• Stated exercise:
Reproduce the data verbatim, starting with the line that contains "Open the Área dropdown showing Tributária" and continuing through the last line of the data.

• Supplied entries:
---

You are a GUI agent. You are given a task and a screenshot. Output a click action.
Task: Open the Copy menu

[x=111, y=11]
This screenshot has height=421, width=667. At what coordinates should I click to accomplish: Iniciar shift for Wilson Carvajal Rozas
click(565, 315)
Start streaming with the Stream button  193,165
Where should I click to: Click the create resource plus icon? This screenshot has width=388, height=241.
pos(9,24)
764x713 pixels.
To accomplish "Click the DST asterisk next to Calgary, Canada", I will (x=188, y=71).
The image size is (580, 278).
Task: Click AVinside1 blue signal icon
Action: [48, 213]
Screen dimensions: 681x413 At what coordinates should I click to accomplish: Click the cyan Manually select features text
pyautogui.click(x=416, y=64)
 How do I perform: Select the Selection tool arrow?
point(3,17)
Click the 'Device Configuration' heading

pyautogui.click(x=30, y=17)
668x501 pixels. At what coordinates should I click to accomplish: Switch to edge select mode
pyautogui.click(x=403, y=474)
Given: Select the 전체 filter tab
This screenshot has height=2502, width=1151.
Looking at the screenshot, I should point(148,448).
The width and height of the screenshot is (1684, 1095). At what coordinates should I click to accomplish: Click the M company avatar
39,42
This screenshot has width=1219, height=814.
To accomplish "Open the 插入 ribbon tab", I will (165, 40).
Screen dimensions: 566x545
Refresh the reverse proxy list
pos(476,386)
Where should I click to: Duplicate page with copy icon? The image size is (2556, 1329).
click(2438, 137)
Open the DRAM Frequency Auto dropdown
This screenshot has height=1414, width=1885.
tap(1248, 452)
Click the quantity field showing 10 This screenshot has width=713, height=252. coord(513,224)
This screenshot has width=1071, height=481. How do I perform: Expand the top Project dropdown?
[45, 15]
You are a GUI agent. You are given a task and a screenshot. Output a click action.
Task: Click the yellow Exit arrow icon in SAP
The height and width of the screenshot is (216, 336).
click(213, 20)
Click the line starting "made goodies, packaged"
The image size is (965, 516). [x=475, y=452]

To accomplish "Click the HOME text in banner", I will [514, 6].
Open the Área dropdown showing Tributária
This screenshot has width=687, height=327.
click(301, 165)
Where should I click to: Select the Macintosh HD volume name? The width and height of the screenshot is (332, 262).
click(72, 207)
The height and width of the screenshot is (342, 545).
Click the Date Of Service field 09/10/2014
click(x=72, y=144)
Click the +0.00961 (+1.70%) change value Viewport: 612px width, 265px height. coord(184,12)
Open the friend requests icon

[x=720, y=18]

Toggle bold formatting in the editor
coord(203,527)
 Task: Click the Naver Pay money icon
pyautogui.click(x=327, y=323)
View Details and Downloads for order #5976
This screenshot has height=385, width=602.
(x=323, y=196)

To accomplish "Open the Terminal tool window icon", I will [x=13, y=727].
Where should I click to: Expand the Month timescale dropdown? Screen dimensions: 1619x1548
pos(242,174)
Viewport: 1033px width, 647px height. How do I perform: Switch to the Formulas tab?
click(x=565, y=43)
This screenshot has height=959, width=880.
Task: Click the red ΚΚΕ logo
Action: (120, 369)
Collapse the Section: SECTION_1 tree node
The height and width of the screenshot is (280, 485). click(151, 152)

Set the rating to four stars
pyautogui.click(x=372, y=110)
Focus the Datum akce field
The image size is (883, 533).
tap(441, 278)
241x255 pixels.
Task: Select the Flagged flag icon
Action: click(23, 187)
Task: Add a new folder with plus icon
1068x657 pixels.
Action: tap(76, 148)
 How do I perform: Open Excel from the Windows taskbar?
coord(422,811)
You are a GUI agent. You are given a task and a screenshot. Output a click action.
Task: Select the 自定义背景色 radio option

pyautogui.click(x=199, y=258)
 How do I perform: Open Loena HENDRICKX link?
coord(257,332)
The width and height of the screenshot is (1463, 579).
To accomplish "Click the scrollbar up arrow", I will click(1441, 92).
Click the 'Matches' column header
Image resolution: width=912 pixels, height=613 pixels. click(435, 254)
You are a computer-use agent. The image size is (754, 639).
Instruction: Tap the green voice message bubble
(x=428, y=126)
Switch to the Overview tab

---

• Finished answer:
Open the Área dropdown showing Tributária
This screenshot has width=687, height=327.
click(301, 165)
Where should I click to: Select the Macintosh HD volume name? The width and height of the screenshot is (332, 262).
click(72, 207)
The height and width of the screenshot is (342, 545).
Click the Date Of Service field 09/10/2014
click(x=72, y=144)
Click the +0.00961 (+1.70%) change value Viewport: 612px width, 265px height. coord(184,12)
Open the friend requests icon

[x=720, y=18]

Toggle bold formatting in the editor
coord(203,527)
 Task: Click the Naver Pay money icon
pyautogui.click(x=327, y=323)
View Details and Downloads for order #5976
This screenshot has height=385, width=602.
(x=323, y=196)

To accomplish "Open the Terminal tool window icon", I will [x=13, y=727].
Where should I click to: Expand the Month timescale dropdown? Screen dimensions: 1619x1548
pos(242,174)
Viewport: 1033px width, 647px height. How do I perform: Switch to the Formulas tab?
click(x=565, y=43)
This screenshot has height=959, width=880.
Task: Click the red ΚΚΕ logo
Action: (120, 369)
Collapse the Section: SECTION_1 tree node
The height and width of the screenshot is (280, 485). click(151, 152)

Set the rating to four stars
pyautogui.click(x=372, y=110)
Focus the Datum akce field
The image size is (883, 533).
tap(441, 278)
241x255 pixels.
Task: Select the Flagged flag icon
Action: click(23, 187)
Task: Add a new folder with plus icon
1068x657 pixels.
Action: tap(76, 148)
 How do I perform: Open Excel from the Windows taskbar?
coord(422,811)
You are a GUI agent. You are given a task and a screenshot. Output a click action.
Task: Select the 自定义背景色 radio option

pyautogui.click(x=199, y=258)
 How do I perform: Open Loena HENDRICKX link?
coord(257,332)
The width and height of the screenshot is (1463, 579).
To accomplish "Click the scrollbar up arrow", I will click(1441, 92).
Click the 'Matches' column header
Image resolution: width=912 pixels, height=613 pixels. click(435, 254)
You are a computer-use agent. The image size is (754, 639).
Instruction: Tap the green voice message bubble
(x=428, y=126)
Switch to the Overview tab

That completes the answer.